A broadly reactive and an ultralong scFv (B9-scFv) CDRH3 epitope was isolated from a SARS-CoV-2-naïve heavy-chain library that showed binding to SARS-CoV-2 RBD, all SARS-CoV-2 variants of concern (VOCs) and SARS-CoV RBD. The epitope neutralized SARS-CoV S-pseudotyped viruses, but not by competing with the ACE2 (angiotensin-converting enzyme 2) receptor binding.

Rather, the epitope neutralized SARS-CoV pseudotyped LVs, transiently available via interdomain S protein movements and destabilizing the prefusion complex. The epitope localized to a cryptic cleft on the inner surface of the RBD, a site that overlapped with footprints of a few broad anti-SARS-CoV-2 Abs such as S2H97, 7D6/6D6, and FD20.

The broadly active CDRH3 was isolated from a modest sequence diversity library, underscoring the enormous potential of the bovine system as a source for obtaining broadly active Abs that can confer protection against novel pathogenic organisms and their mutant variants. B9-scFv comprised 53% of scFvs obtained from LV-transduced 293T cells after a single S protein binding selection, which elevated to 83% upon further FC enrichment. The findings indicated that B9-scFv largely accounted for the anti-S activity in the library.

Cells that transiently expressed B9-scFv showed binding to S, RBD and S1, but not with S2, indicating that the B9-scFv binding site was localized to RBD amino acid residue 319 to residue 591. The binding of B9-scFv to S protein-transfected cells was concentration-dependent and enriched compared to ultralong scFv controls.

Of note, B9-scFv did not show any reactivity with non-transfected cells, even at concentrations of five mM for an hour, strongly indicative of specific S-Ab interaction. B9-scFv-S binding was maintained across mutations such as N501Y, D614G, Y453F, E484K, K417N, and L452R in SARS-CoV-2 VOCs such as Beta, Alpha, Delta, Gamma, Omicron, and Gamma.
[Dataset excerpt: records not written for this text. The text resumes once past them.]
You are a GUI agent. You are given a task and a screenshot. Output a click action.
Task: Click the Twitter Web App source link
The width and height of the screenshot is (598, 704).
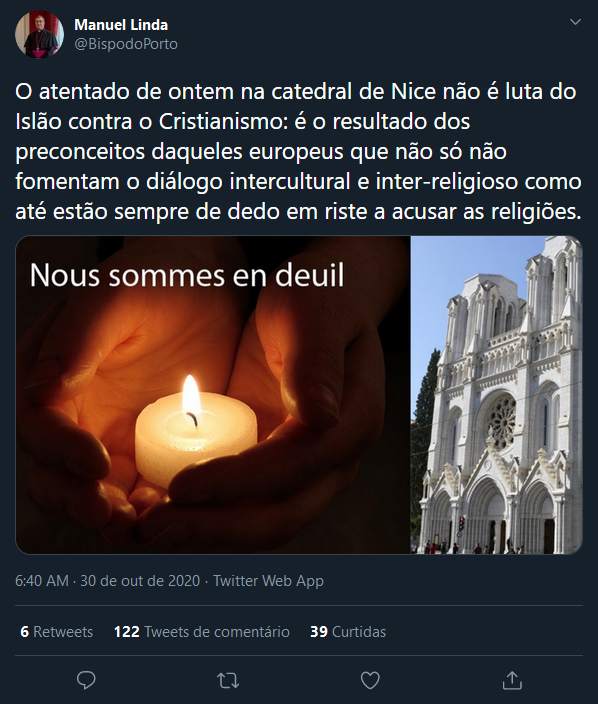point(268,581)
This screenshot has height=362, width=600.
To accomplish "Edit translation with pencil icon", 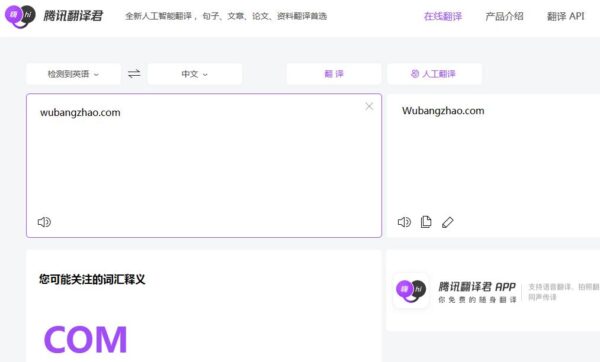I will 448,222.
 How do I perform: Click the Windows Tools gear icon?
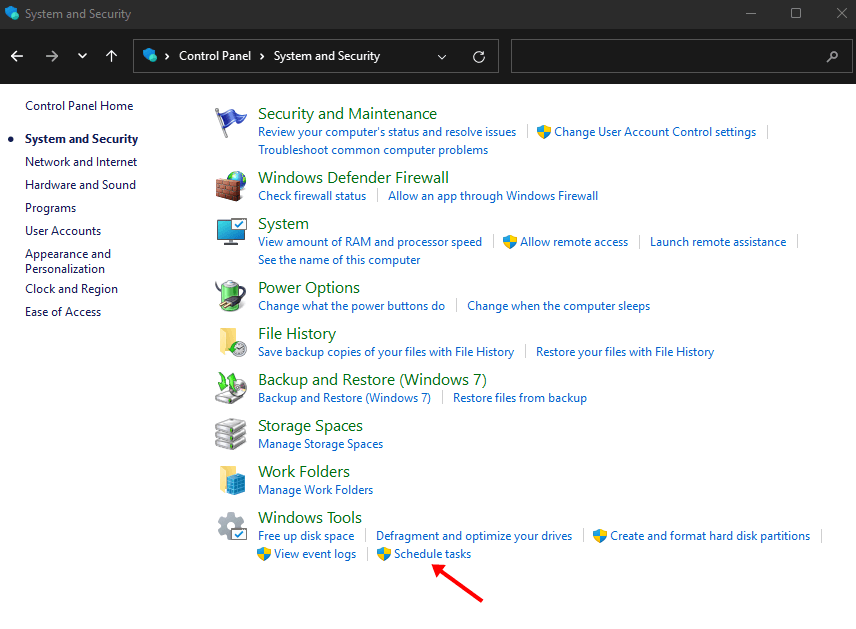(231, 526)
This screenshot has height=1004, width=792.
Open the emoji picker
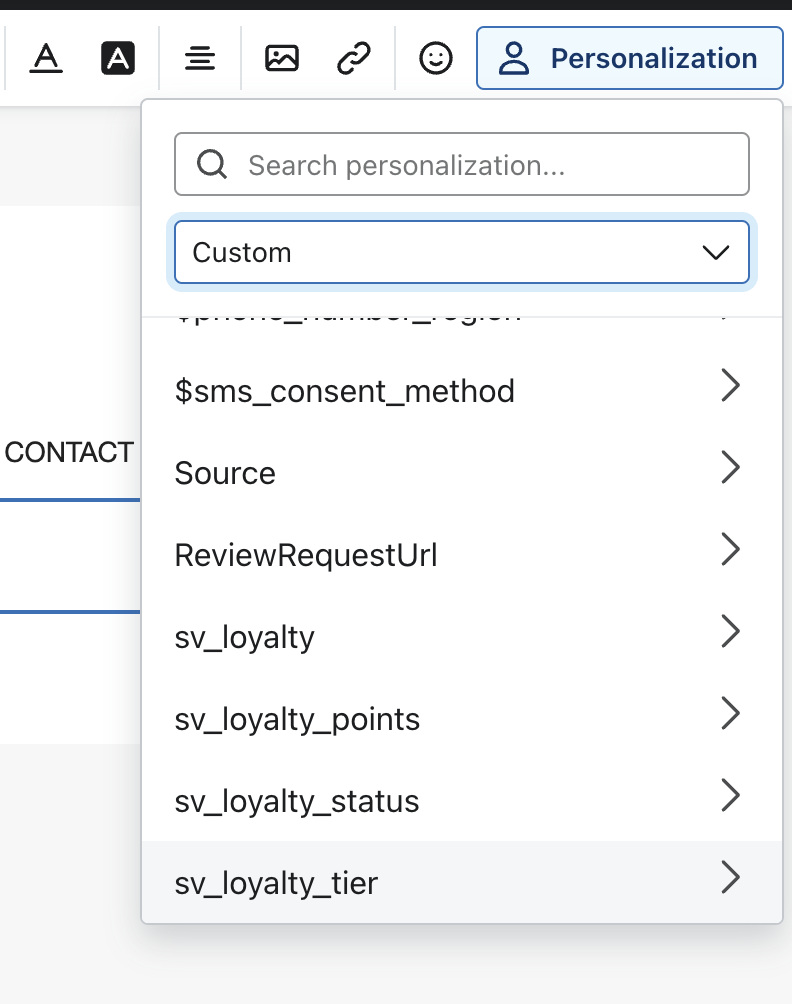[435, 59]
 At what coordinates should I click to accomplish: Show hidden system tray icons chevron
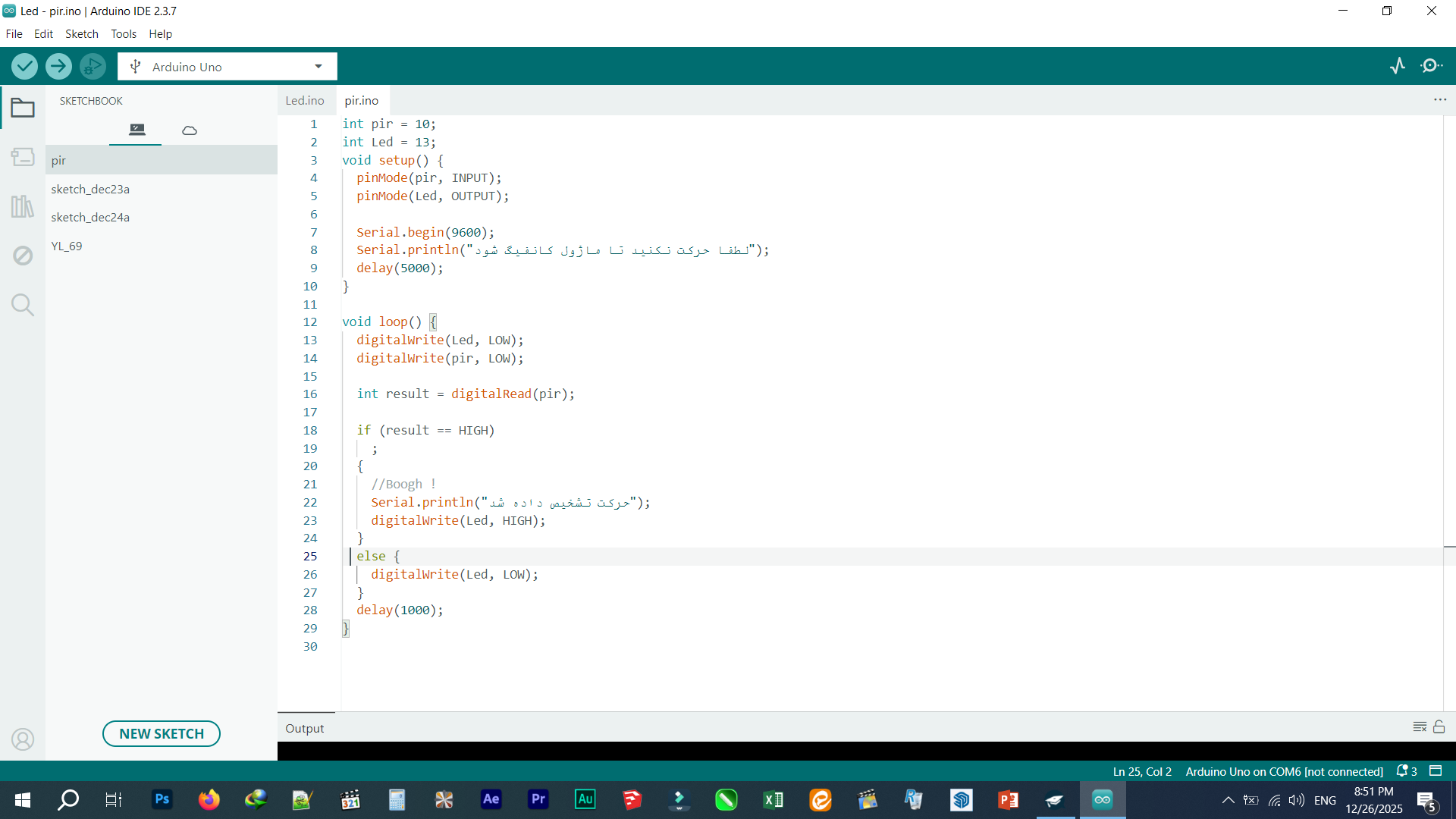1228,800
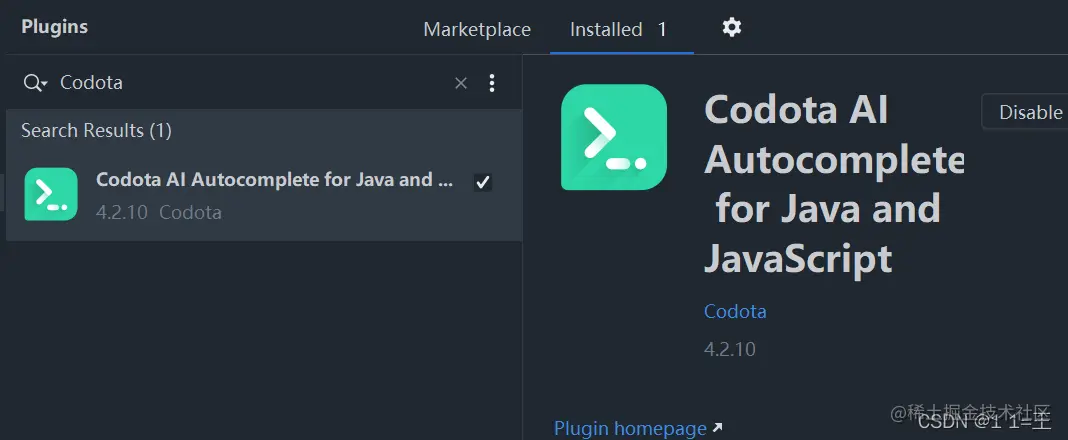
Task: Follow the Plugin homepage link
Action: click(630, 428)
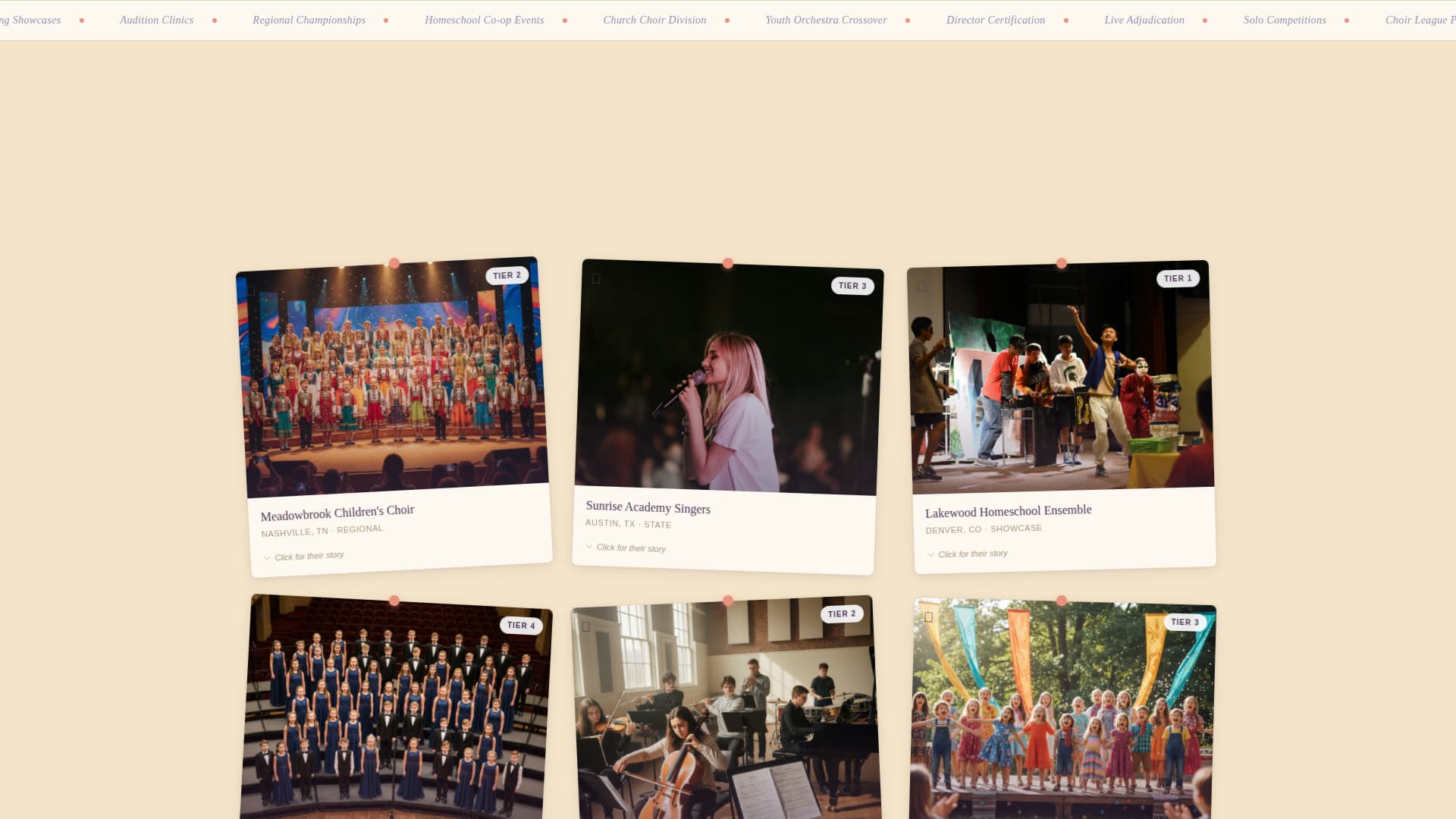Select Homeschool Co-op Events in the navigation
The height and width of the screenshot is (819, 1456).
485,20
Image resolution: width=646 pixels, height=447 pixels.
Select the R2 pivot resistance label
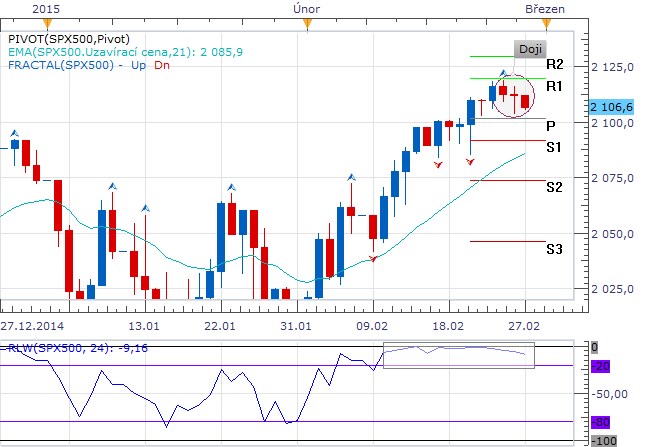[554, 64]
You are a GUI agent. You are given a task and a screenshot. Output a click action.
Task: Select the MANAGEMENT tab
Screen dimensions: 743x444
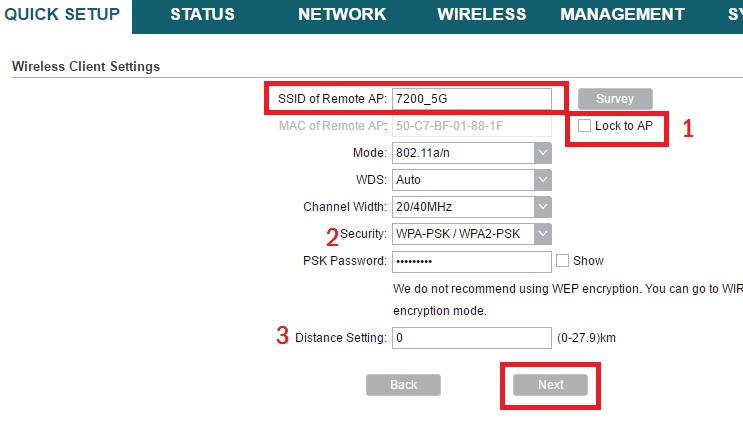(x=622, y=15)
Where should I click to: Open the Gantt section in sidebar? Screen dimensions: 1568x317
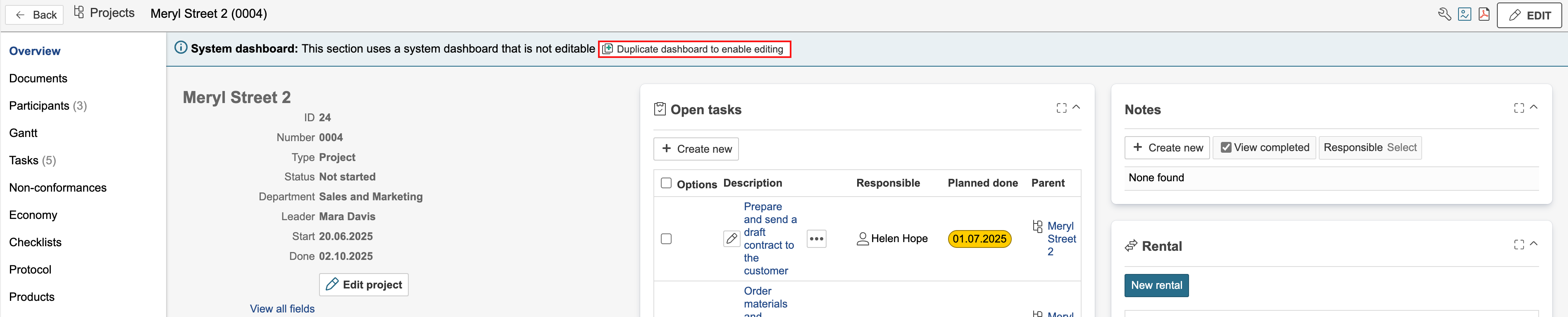point(23,133)
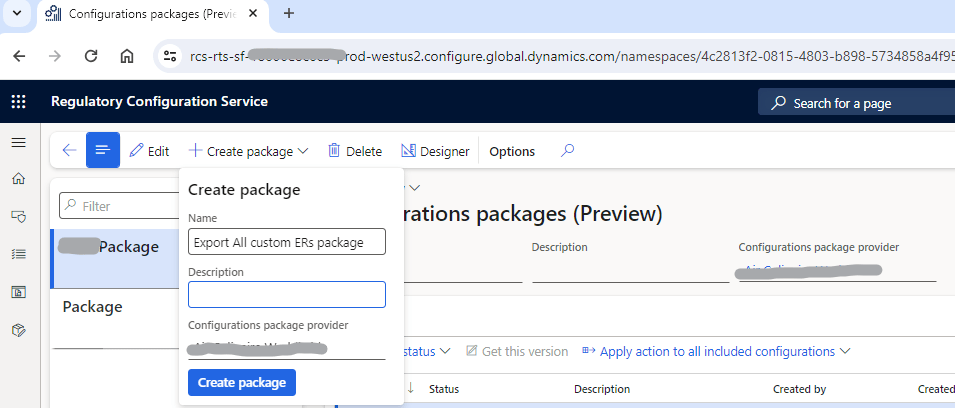The image size is (955, 408).
Task: Click the Designer toolbar item
Action: click(435, 151)
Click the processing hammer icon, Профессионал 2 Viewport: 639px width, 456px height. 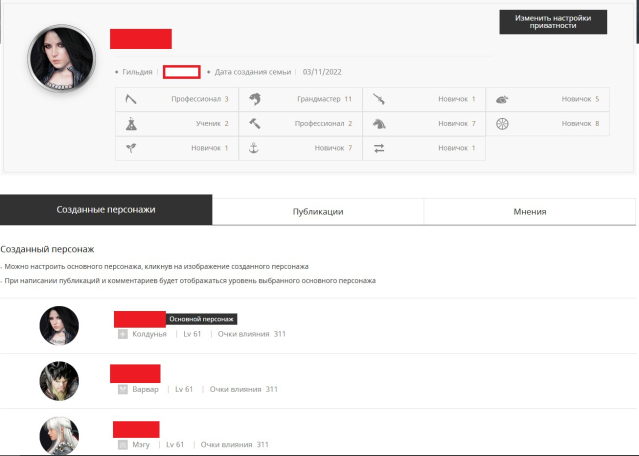click(x=255, y=123)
The findings indicated broad B9-scFv cross-reactivity.

The binding affinity to SARS-CoV-2 variant RBDs in comparison to the wild-type (wt) S was comparable, strengthening the observation of B9-scFv binding to a highly targeted and conserved epitope. SARS-targeted human CR3022-scFv and B9-scFv were relatively unreactive with the Middle East respiratory syndrome CoV (MERS-CoV) RBD, indicating that B9-scFv was SARS-CoV-specific.

Only a minor difference was observed for B9-scFv binding to 200 nM and 2.0 μM of SARS-CoV RBD, indicative of a nanomolar binding affinity. B9-scFv near completely (98%) neutralized SARS-CoV S (Urbani strain)-pseudotyped LV particles at a 70 μg/ml concentration but did not show such effects for equivalent SARS-CoV-2 titers. The half maximal inhibitory concentration (IC₅₀) value for SARS-CoV pseudo-typed LV neutralization by B9-scFv was 468 nM.

Overall, the study findings highlighted the potential of in vitro-expressed bovine Abs with ultralong CDRH3s to isolate novel and broadly active therapeutic agents for combating emerging pathogenic organisms and their variants and to identify prime epitopes for developing vaccines. The team underpinned previously reported findings that ultralong CDRH3 regions pair with relatively invariable Vλ light chains to generate an scFv template onto which ultralong heavy chain libraries can be cloned and expressed.